Devon perfected those unconventional techniques, leading the way for other operators to tap into shale and tight resources that have since transformed the world’s energy markets. With stagnant gas prices and more enticing oil prospects to tap, the Barnett has become a minor player for Devon and other operators. It’s time to put those legacy assets aside, Hager said.

“2018 was a pivotal year for Devon as we took several significant steps toward achieving our long-term strategic goals,” he said. “Operationally, we successfully transitioned our franchise U.S. oil business into full-field development, which resulted in high-return, light-oil production advancing 20% in the fourth quarter. In addition to this strong operating performance, we made substantial progress high-grading our asset portfolio, building per-share value through our industry-leading share repurchase program and reducing our outstanding debt by more than 40%.”

Devon’s U.S. oil business is attaining the highest margins and returns in the portfolio. During the final three months of 2019, light oil production from retained U.S. assets averaged 126,000 b/d, a 20% increase year/year, driven by growth in the Permian Delaware, Eagle Ford, PRB and STACK.

The strongest asset-level performance was achieved by the Delaware in southeastern New Mexico, where oil production increased 49% from 4Q2017 driving volumes to 84,000 boe/d. Since the start of 2019, volumes have accelerated, with January rates averaging 96,000 boe/d, a 14% sequential increase.

Canadian oil production averaged 120,000 b/d net in the fourth quarter. Output was reduced by about 17,000 b/d because of management’s decision to curtail volumes in response to market conditions. The curtailments were offset partially by royalty adjustments related to the lower commodity price environment. The Alberta government late last year announced a cut of 325,000 b/d off the province’s oil production that began Jan. 1 to try boosting severely depressed prices blamed on a glut backing up behind stalled pipeline projects.

Overall, Devon’s net production averaged 532,000 boe/d in 4Q2018, exceeding midpoint guidance by 3,000 boe/d, with oil output representing the largest component at 47% of total volumes.

Estimated proved reserves were 1.9 billion boe at the end of 2018, with proved developed reserves accounting for 77%. Reserve additions primarily were from the U.S. assets, where proved oil reserves increased 16% year/year. Devon last year added 232 million boe of reserves (extensions and discoveries), representing a reserve replacement rate of about 150%. Excluding property acquisition costs, reserves were added at a finding cost of less than $10/boe.

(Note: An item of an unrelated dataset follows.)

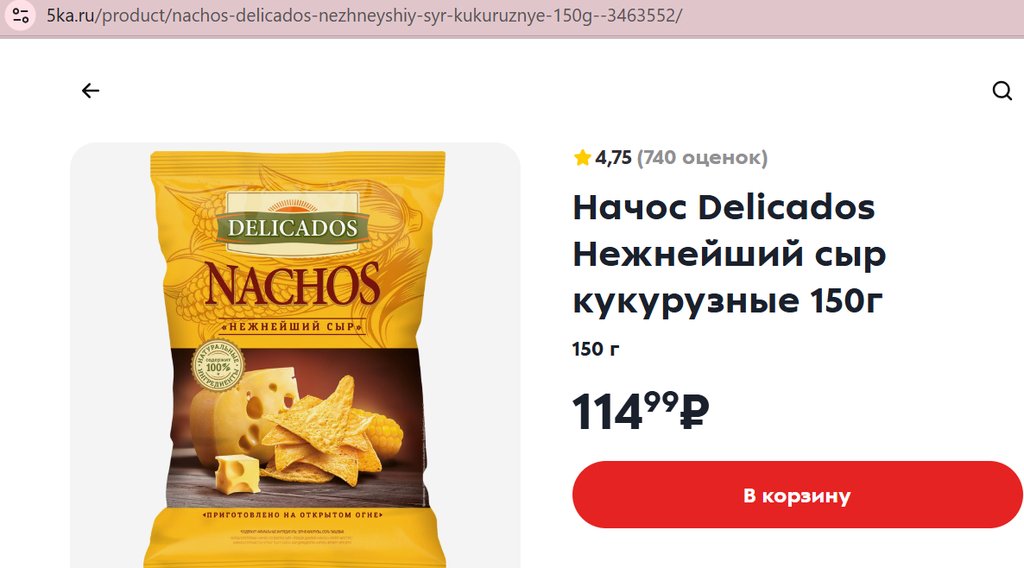The image size is (1024, 568).
Task: Click the ruble currency symbol
Action: click(x=694, y=413)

Net earnings were $1.1 billion ($2.48/share) in 4Q2018, versus $304 million (8 cents) in the year-ago quarter. Operating cash flow was $542 million, down from $553 million.

For 2018, net earnings were $3.2 billion ($1.53/share) versus 2017 profits of $1.08 billion ($1.71). Operating cash flow was $2.2 billion, nearly flat year/year. The company generated additional cash from its ongoing divestitures, with total proceeds reaching nearly $5 billion at the end of the 2018.

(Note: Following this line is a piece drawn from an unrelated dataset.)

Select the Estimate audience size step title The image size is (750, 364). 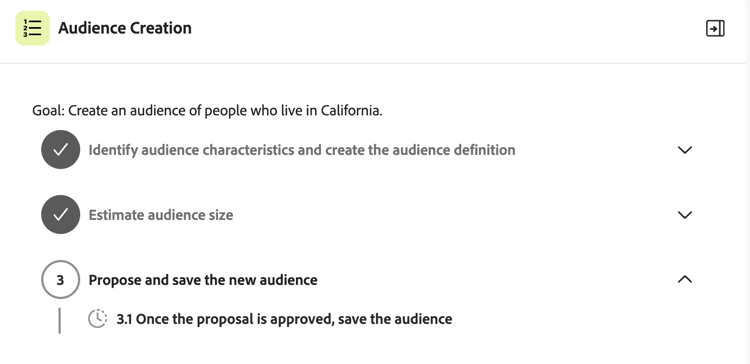click(x=161, y=215)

In the fourth quarter, upstream revenue, excluding commodity derivatives, totaled $1.1 billion, an 18% year/year decline. Devon blamed the miss on historically wide differentials in Canada, which negatively impacted the realized price on heavy oil production. The weak pricing was mitigated through a Western Canadian Select basis swap hedge position that generated $144 million of cash settlements.

For 2018, upstream revenue, excluding commodity derivatives, totaled $5.7 billion, a 10% increase from 2017. Firm transport and marketing agreements, which provide most of the U.S. oil production direct access to Gulf Coast pricing, contributed to the gains. Combined with price protection provided by regional basis swaps, U.S. oil realizations averaged nearly 100% of the West Texas Intermediate benchmark.